Integrating NMR-Based Data with Theoretical Adsorption Models in Methane-Shale Systems

Understanding the gas sorption behavior is essential to accurately assess reservoir potential and optimize production strategies for these resources. Adsorption experiments are commonly employed to assess a rock's gas adsorption capacity. Adsorption isotherms quantify the relationship between gas absorbed onto a rock surface and the associated equilibrium conditions. This study focuses on investigating methane (CH₄) adsorption on shale under varying pressure and temperature conditions. The objective is to provide a theoretical analysis of methane adsorption on shale using representative models to evaluate the applicability of adsorption isotherms.

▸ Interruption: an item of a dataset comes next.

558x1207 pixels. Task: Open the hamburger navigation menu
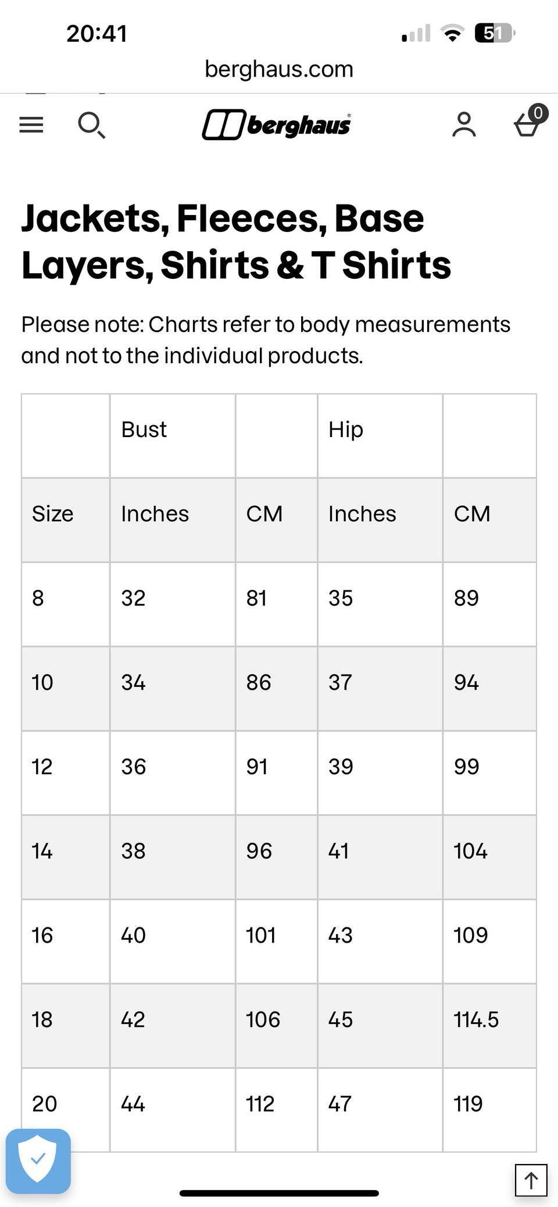[x=31, y=124]
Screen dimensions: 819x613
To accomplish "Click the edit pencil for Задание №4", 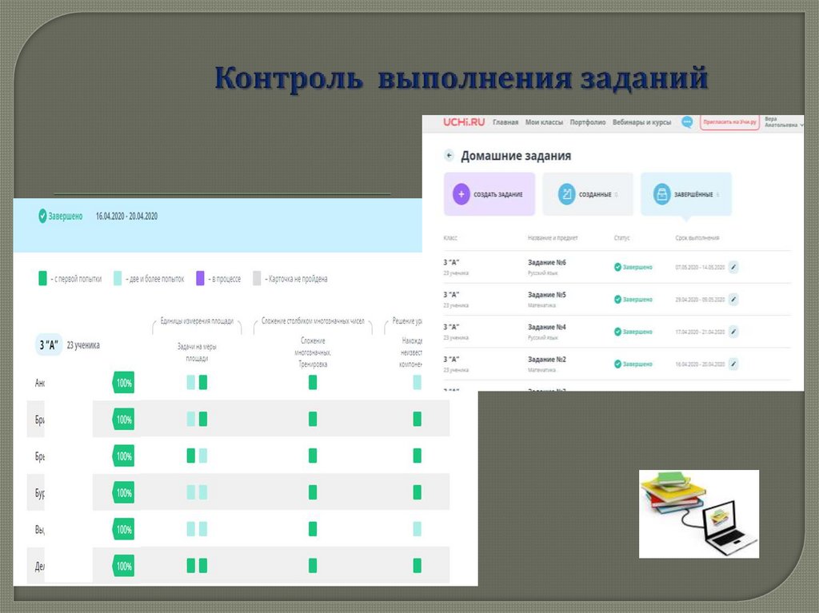I will click(733, 331).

Specifically, we utilized a modelling approach to assess the applicability of Langmuir and BET isotherms frameworks to a methane/shale system based on published NMR adsorption data. This research is novel in that it examines the predictive capabilities of established gas adsorption isotherms for NMR experimental methane/shale adsorption data, particularly considering pressures up to 150 bar and at 297 K. A significant challenge in unconventional reservoirs lies in the absence of a thorough comprehension of storage mechanisms and the complex characteristics of the formations. The findings will enhance our understanding of these isotherms' predictive abilities and supply essential numerical variables for modelling methane shale systems at a reservoir scale. This will aid in history matching and enable predictions of formation behavior.